O Banco Central (BC) iniciou uma investigação interna para apurar o crescimento acelerado e a consequente liquidação do Banco Master. A decisão foi tomada pelo presidente da instituição, Gabriel Galípolo, e está sendo conduzida pela corregedoria do BC, que opera com autonomia. O ex-diretor de Fiscalização do banco, Paulo Sérgio Neves de Souza, foi afastado do cargo uma semana após a liquidação, assim como o chefe do departamento de Supervisão Bancária, Belline Santana.
Embora não haja acusações formais contra os servidores afastados, a investigação busca entender as circunstâncias que levaram à liquidação do Banco Master e como o Banco Central pode aprimorar sua governança interna de fiscalização.
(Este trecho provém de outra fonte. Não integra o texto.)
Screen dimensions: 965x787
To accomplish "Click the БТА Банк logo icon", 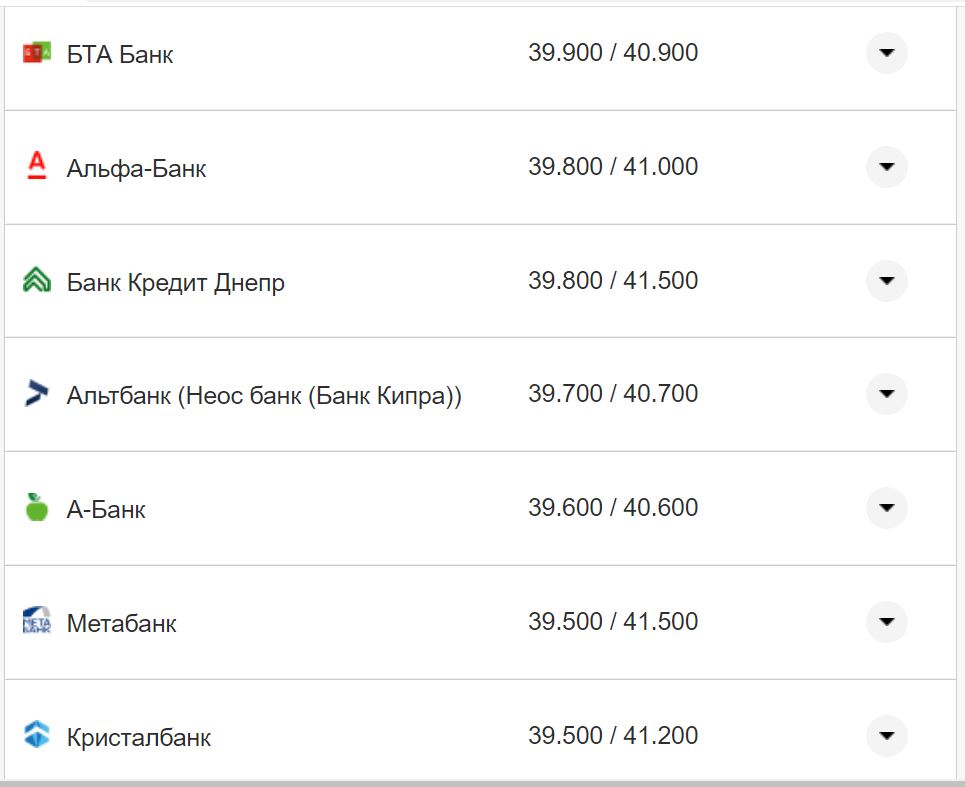I will tap(36, 53).
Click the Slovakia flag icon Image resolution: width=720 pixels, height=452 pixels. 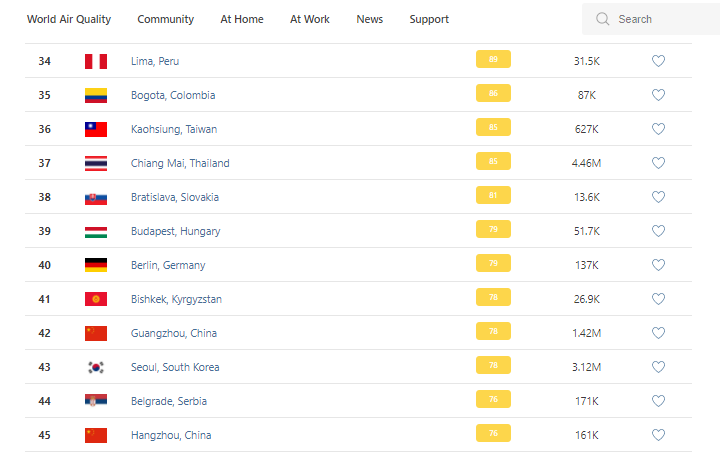[96, 197]
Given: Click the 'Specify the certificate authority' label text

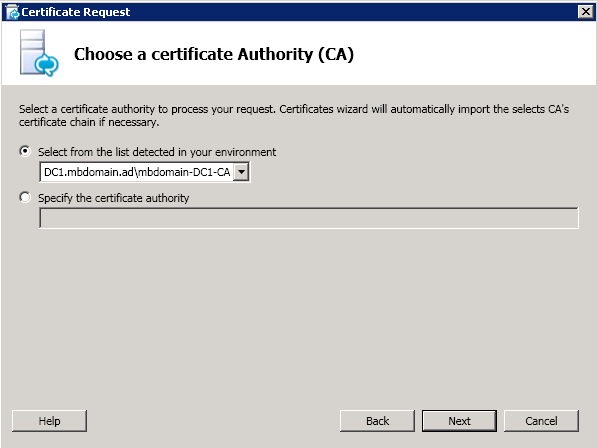Looking at the screenshot, I should pyautogui.click(x=113, y=198).
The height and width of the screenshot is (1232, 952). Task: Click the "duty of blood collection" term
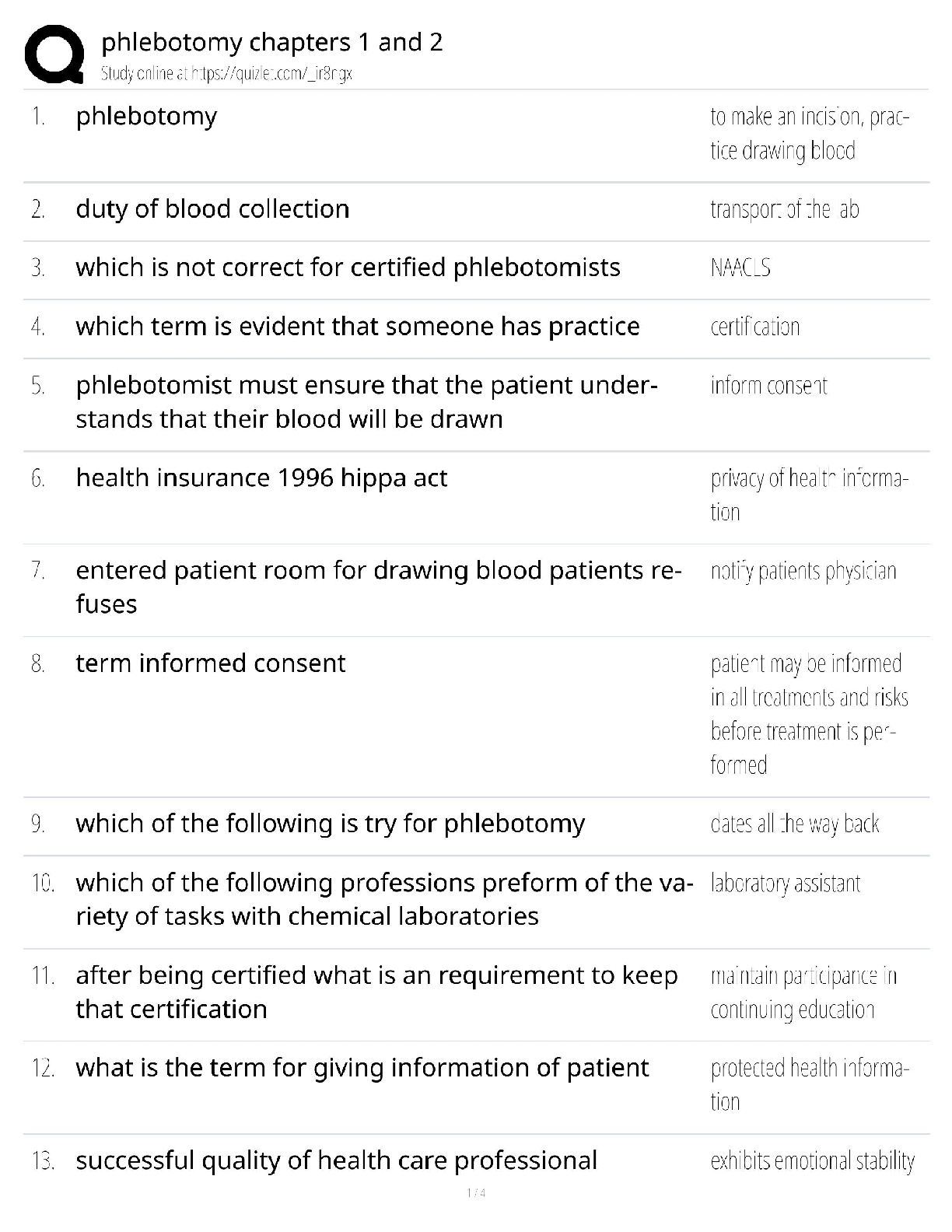(212, 209)
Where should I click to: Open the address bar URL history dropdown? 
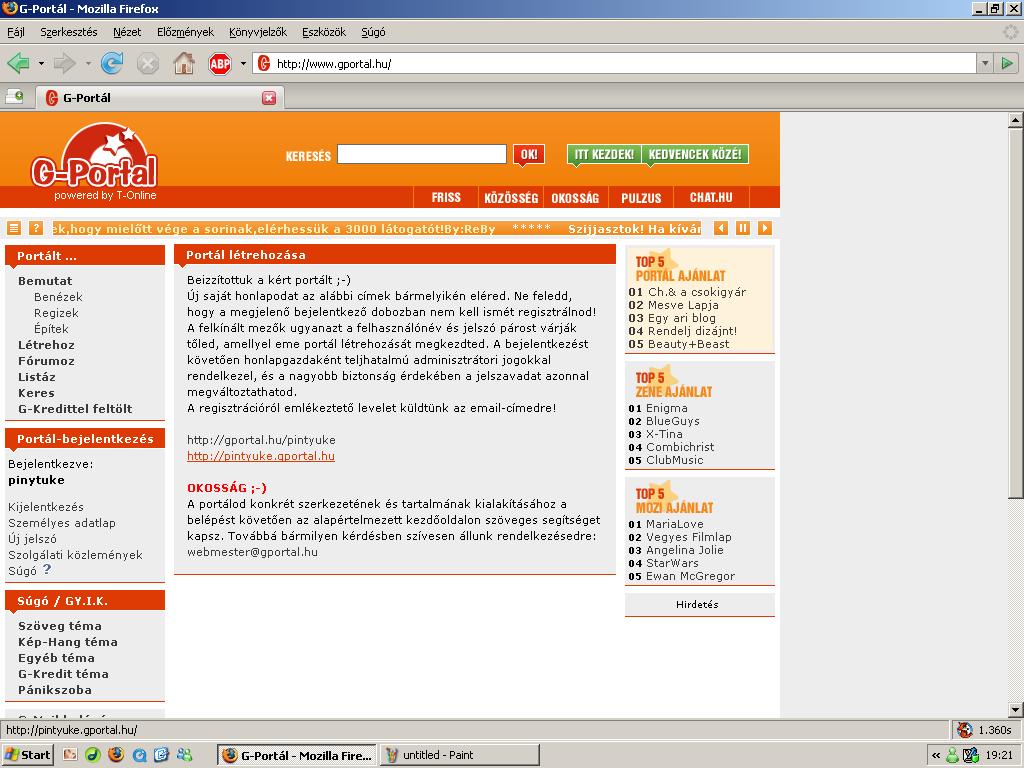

A ausência de um prazo definido para a conclusão das apurações indica que o processo pode se estender por um período significativo, refletindo a complexidade da situação.
As implicações dessa investigação podem ser amplas, afetando a confiança no sistema financeiro e a percepção pública sobre a eficácia da supervisão bancária no Brasil. O Banco Central espera, com essas medidas, não apenas esclarecer os eventos que culminaram na liquidação, mas também fortalecer as práticas de fiscalização para evitar ocorrências semelhantes no futuro.